Valid Power-of-Attorney Must Be Given by the
Principal
A recent decision of the
Kentucky Court of Appeals ultimately addresses the simple fact that in order
for a power-of-attorney to be valid, it must be given by the principal. GGNSC
Stanford LLC, v. Rowe, No. 2012-CA-002330-MR, ___ S.W.3d __, 2012 WL
4208924 (Ky. App. Sept. 21, 2012).
Deborah Rowe, the child of
Clara LaVon Rowe and William Henry Rowe, was mentally incompetent from
birth. Her parents cared and provided
for her into her adulthood. Likely
crucial for this decision, however, Clara and William never obtained an order
of guardianship with respect to Deborah.
In October, 2001, Clara and William executed a “power of attorney”
naming Nancy Meadows as Deborah’s attorney in fact. In that power of attorney, Clara and William
identify themselves as Deborah’s “parents and guardians.”

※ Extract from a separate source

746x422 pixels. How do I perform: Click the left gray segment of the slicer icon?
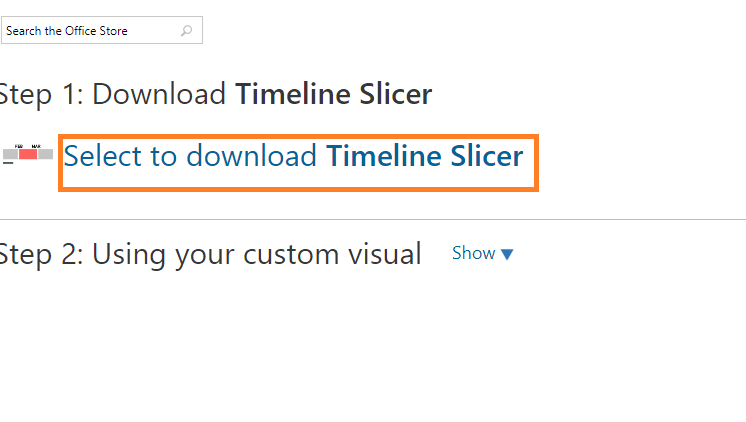click(x=10, y=155)
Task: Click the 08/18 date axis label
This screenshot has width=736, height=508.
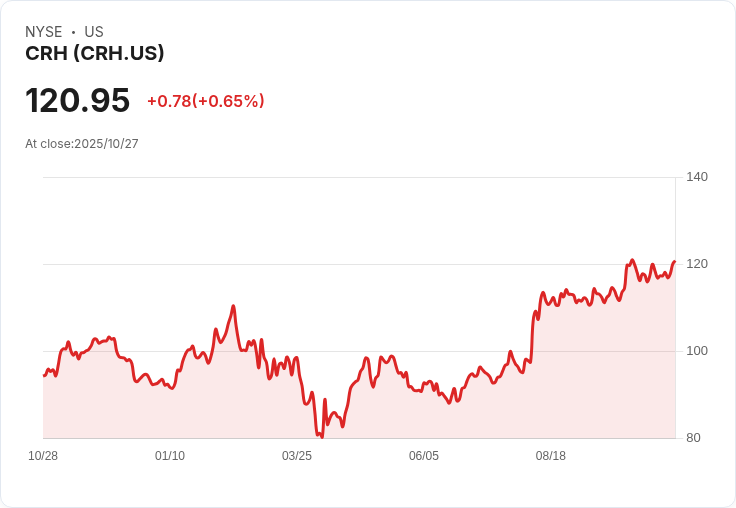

In 2007, Deborah was placed in
a nursing home; Nancy signed Deborah’s admission papers as “PoA” and presented
a copy of her power-of-attorney to the home.
Those admission papers included an arbitration agreement. Two years later, Deborah passed away at that
same home. Thereafter, Deborah’s
brothers, as co-administrators of her estate, brought a wrongful death action
against that nursing home and certain of its affiliates. The defendants sought to refer the dispute to
arbitration. In turn, the co-administrators
asserted that there existed no binding agreement to arbitrate. The trial court agreed with that ruling,
which determination was appealed to the Court of Appeals.
With respect to assertions that
Nancy had, on Deborah’s behalf, both actual and apparent authority to enter
into the arbitration agreement, the court engaged in a discussion of both
bodies of law. Ultimately, the court
found these arguments to fail on the simple basis that Nancy’s purported authority,
whether actually granted by Clara and William or otherwise, must fail because
it was Deborah, not Clara and William, who was sought to be bound:
The principal problem with the
nursing home’s argument, however, that it is based upon a faulty premise: Deborah’s parents were not and could not be
the principals in this set of facts.
Nancy was purporting to act on Deborah’s behalf, not on behalf of Clara
and William. Attempts to trace Nancy’s
so-called apparent authority to Deborah’s parents then, must be unsuccessful
because their actions could not create a reasonable belief in [the nursing
home] that Nancy had authority to act on Deborah’s behalf.
Although not addressed by the
court, it can be inferred that the opposite holding would have been rendered
had Clara and William taken the step of being legally appointed as Deborah’s
guardian. Needless to say, for those
adult parents and other relatives who are caring for disabled children,
siblings and other relatives who have reached the age of majority, formal
guardianship procedures need to be followed.